-- Start of DATA TO USE --

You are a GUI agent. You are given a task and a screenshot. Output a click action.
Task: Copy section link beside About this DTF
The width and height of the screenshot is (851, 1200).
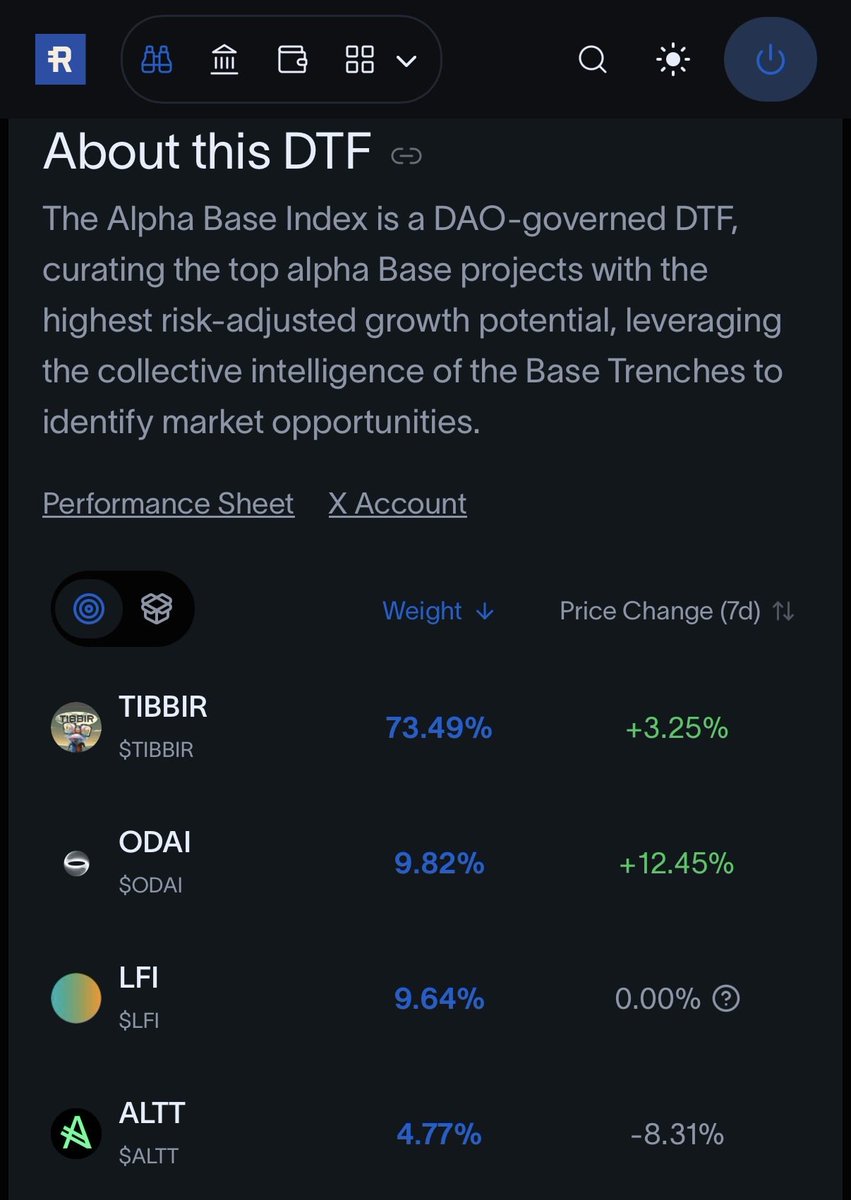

-- End of DATA TO USE --
-- Start of DATA TO USE --

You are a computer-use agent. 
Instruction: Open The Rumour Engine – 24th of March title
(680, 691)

-- End of DATA TO USE --

EXERCISE DETAILS >> Reproduce, character for character, the lines of the listing from the line with "You are a GUI" up to and including the line with "The width and".

ANSWER TO THE TASK >>
You are a GUI agent. You are given a task and a screenshot. Output a click action.
Task: Copy section link beside About this DTF
The width and height of the screenshot is (851, 1200).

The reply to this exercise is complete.